La prima versione del Trojan Asacub, scoperta a giugno 2015, era in grado di rubare le liste dei contatti, la cronologia del browser e l’elenco delle app installate, inviare messaggi a determinati numeri e persino bloccare lo schermo del dispositivo infettato. Si tratta delle classiche funzionalità di un tipico Trojan per il furto di informazioni.

Tuttavia, nell’autunno del 2015, gli esperti di Kaspersky Lab hanno scoperto numerose nuove versioni del Trojan Asacub che ne hanno confermato la trasformazione in un tool per il furto di denaro. Una nuova variante infatti includeva una pagina di phishing in grado di imitare le pagine per il log-in delle applicazioni bancarie. Inizialmente, sembrava che Asacub prendesse di mira solo gli utenti di lingua russa, in quanto le versioni contenevano pagine di log-in fasulle di banche russe e ucraine. Dopo ulteriori investigazioni, gli esperti di Kaspersky Lab hanno scoperto una versione con pagine fasulle che imitavano quelle di una grande banca americana. Queste nuove varianti contenevano inoltre un nuovo set di funzioni che comprendeva la deviazione delle chiamate e l’invio di richieste USSD (un particolare servizio per comunicazioni interattive, senza chiamate o sms, tra l’utente e il fornitore del cellulare), che rendevano Asacub uno strumento molto potente per le frodi finanziarie.

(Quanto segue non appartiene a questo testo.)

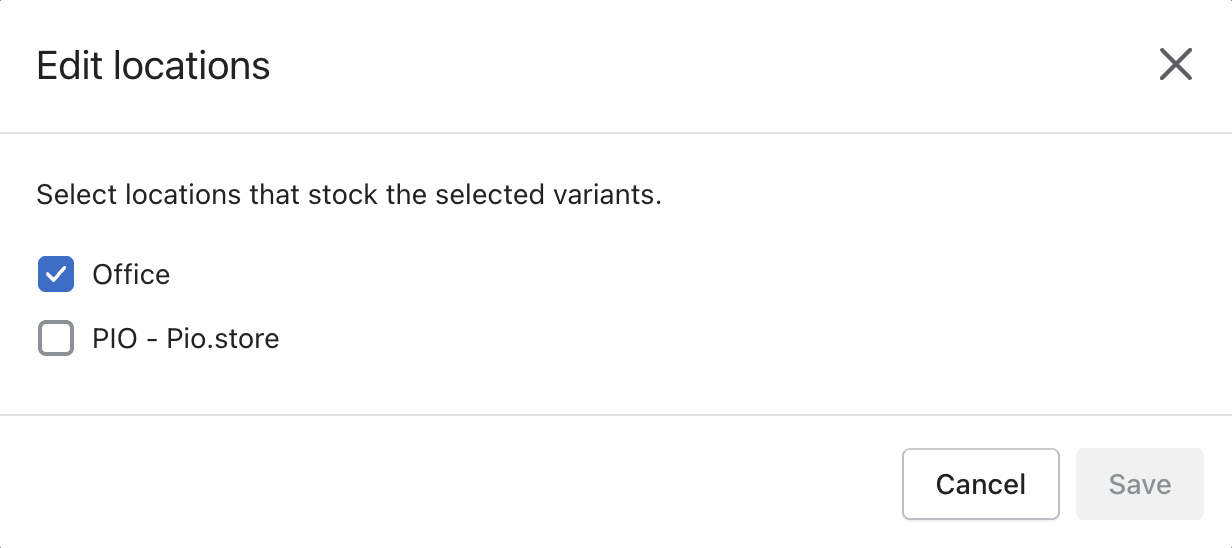Screen dimensions: 1232x548
Task: Tick the empty box beside PIO
Action: click(56, 338)
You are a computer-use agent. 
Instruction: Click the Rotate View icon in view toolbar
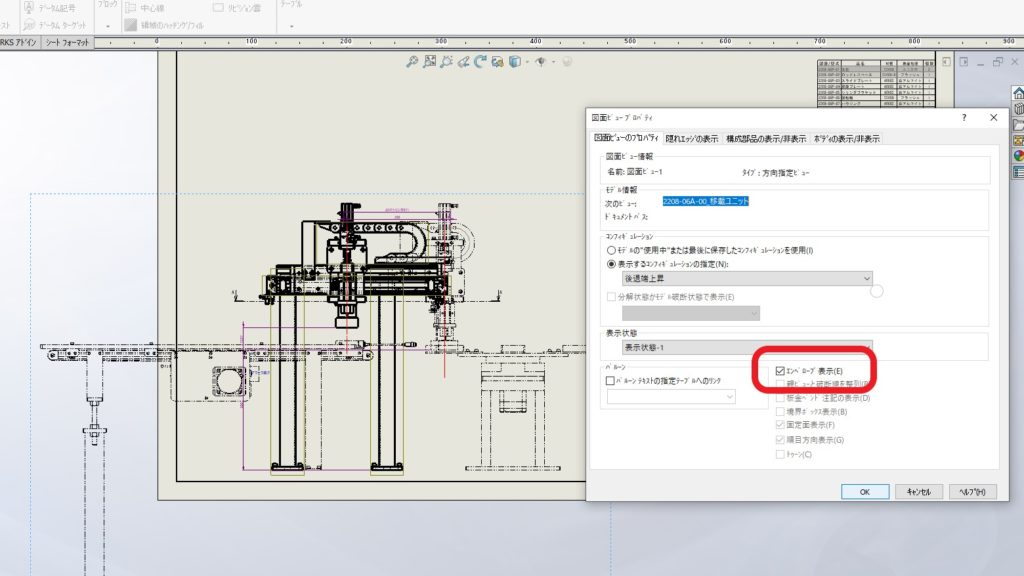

Sebbene Kaspersky Lab fosse stato a conoscenza da diverso tempo di varie versioni del Trojan, i sistemi di rilevamento delle minacce dell’azienda non hanno riscontrato alcun segno di campagne Asacub attive fino alla fine del 2015, quando, in una sola settimana, Kaspersky Lab ha identificato più di 6.500 tentativi di infezione degli utenti, che hanno portato il malware a entrare nella Top 5 dei principali Trojan mobile della settimana e a diventare il più diffuso Trojan-Banker.

“Analizzando questo Trojan abbiamo scoperto che il malware Asacub ha legami con i criminali collegati a CoreBot, uno spyware basato su Windows. Il dominio utilizzato dal server di Comando & Controllo di Asacub è registrato a nome della stessa persona a cui appartengono decine di domini che venivano usati da Corebot. È quindi molto probabile che questi due tipi di malware vengano sviluppati o usati dallo stesso gruppo, che considera lo sfruttamento degli utenti che utilizzano il mobile banking di grande valore e fonte di guadagno illecito. Sulla base degli attuali trend, immaginiamo che nel 2016 lo sviluppo e la prevalenza dei malware per il mobile banking continui a crescere ottenendo una quota ancora maggiore nel panorama degli attacchi malware. Gli utenti dovrebbero fare molta attenzione per assicurarsi di non diventare le prossime vittime”, ha commentato Morten Lehn, Managing Director di Kaspersky Lab Italia.